The details of the site’s structure, and the relationship between buried architecture and expeditionary artifacts, contain many subtle clues about the events of 1540–1542. Clusters of artifacts on the outside of exterior walls, in passageways, and within the central plaza of the pueblo suggest places where the village may have been attacked several different times. Physical analyses of the artifacts themselves bear great promise in determining details such as the source of lead and copper alloys used to make some items. Isotope analyses of the copper crossbow bolthead points and lead balls shot from arquebuses trace to an origin from mines in the north-central Mexican mining districts of Michoacán.
The search for Coronado’s traces began even with the next set of Spanish explorers, Chamuscado and Rodríguez, who interviewed a few expeditionary survivors in the early 1580s. Modern historians have been trying to piece together where Coronado may have gone since the latter part of the 1800s. Early twentieth-century historians such as Charles Meacham and Herbert Bolton, and archaeologists like Hewett and Gwinn Vivian, continued the pursuit to find places mentioned in the expeditionary documents. More recently, historians Richard and Shirley Flint have devoted thirty years to Coronado research and have written numerous books on the subject.

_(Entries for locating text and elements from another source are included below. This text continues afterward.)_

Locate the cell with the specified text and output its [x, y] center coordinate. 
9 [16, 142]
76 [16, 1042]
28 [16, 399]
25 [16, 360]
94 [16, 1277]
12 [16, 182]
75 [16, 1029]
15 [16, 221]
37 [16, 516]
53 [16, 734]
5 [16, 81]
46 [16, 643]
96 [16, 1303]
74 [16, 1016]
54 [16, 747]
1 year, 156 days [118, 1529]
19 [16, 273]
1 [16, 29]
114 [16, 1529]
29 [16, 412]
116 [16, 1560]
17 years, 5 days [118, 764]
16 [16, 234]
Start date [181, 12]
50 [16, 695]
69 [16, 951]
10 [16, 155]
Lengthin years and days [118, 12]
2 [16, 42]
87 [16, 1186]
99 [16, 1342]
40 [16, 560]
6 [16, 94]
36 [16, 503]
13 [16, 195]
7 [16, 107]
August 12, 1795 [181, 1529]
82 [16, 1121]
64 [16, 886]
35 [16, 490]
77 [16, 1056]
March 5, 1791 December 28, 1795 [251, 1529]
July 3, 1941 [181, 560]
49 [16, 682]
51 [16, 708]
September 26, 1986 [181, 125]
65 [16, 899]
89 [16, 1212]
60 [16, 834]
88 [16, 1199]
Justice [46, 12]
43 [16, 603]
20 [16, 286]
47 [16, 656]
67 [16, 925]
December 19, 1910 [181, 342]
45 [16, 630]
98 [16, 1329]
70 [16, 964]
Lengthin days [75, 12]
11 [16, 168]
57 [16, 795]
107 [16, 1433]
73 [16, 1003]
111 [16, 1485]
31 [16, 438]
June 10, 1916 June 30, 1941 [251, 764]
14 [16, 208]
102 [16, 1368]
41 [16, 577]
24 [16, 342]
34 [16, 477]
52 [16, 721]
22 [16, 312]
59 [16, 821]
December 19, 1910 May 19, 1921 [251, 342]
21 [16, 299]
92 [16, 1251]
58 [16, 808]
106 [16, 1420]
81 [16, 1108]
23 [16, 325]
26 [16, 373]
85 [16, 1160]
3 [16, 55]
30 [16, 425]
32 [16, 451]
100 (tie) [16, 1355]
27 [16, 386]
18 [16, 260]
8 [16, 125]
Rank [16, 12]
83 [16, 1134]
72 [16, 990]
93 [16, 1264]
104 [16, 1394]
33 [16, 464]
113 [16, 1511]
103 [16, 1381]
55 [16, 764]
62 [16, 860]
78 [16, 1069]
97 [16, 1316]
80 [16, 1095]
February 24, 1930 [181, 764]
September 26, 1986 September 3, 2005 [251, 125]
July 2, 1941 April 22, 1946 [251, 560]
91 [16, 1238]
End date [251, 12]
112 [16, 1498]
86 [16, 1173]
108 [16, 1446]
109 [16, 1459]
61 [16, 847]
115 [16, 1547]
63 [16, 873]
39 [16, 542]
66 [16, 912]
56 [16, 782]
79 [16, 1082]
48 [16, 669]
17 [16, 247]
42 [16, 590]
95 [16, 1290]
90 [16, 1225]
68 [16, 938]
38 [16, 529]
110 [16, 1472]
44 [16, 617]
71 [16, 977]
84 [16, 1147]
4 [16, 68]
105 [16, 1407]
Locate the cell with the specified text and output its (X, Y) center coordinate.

The Coronado expedition had profound and lasting effects, particularly on the Native peoples of the Southwest. Its failure to find riches or a new civilization caused Spain to lose interest in exploring lands to the north for more than forty years. The Native communities’ first experience with foreigners from other lands was a hard-learned lesson fraught with caution, distrust, and violence. Those sentiments resonated throughout the 1600s, culminating in the Pueblo Revolts of 1680 to 1696. Even today, 475 years after the first contacts were made by Vázquez de Coronado’s forces, different pueblo communities may have different perceptions of these events. Some of these views may still exist in oral traditions and in the teachings of elders, which are confidential to each community. One of the most important things historians, archaeologists, and Native communities can do is to find ways to reopen respectful dialogue about these events. To the extent that Native communities may offer to share their views, it is everybody’s responsibility to listen.

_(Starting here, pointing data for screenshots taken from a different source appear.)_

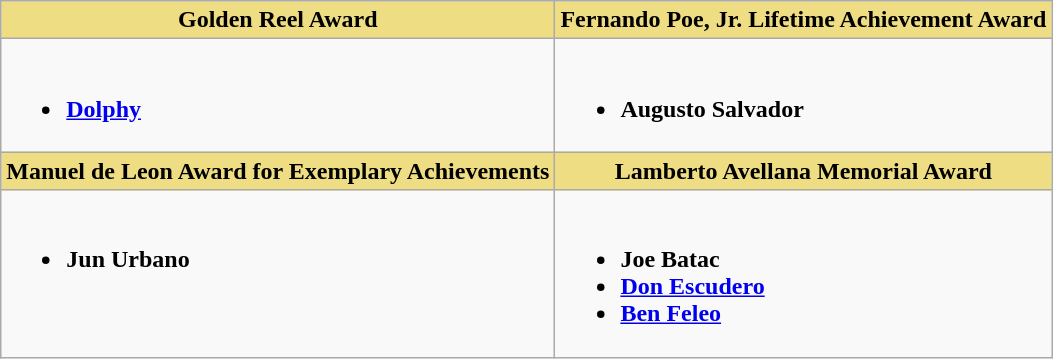
Manuel de Leon Award for Exemplary Achievements (278, 171)
Augusto Salvador (804, 96)
Dolphy (278, 96)
Joe BatacDon EscuderoBen Feleo (804, 274)
Lamberto Avellana Memorial Award (804, 171)
Golden Reel Award (278, 20)
Fernando Poe, Jr. Lifetime Achievement Award (804, 20)
Jun Urbano (278, 274)
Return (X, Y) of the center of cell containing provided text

In so many ways, the search for Coronado and the physical traces of his famed but unsuccessful expedition are still very fresh today despite well over 100 years of scholarly attempts to find the very places where first contact occurred. With our discoveries at Piedras Marcadas in just the past five years, we are beginning to write a new chapter of that story.
Matthew F. Schmader is Albuquerque city archaeologist and an adjunct professor in the Department of Anthropology at the University of New Mexico.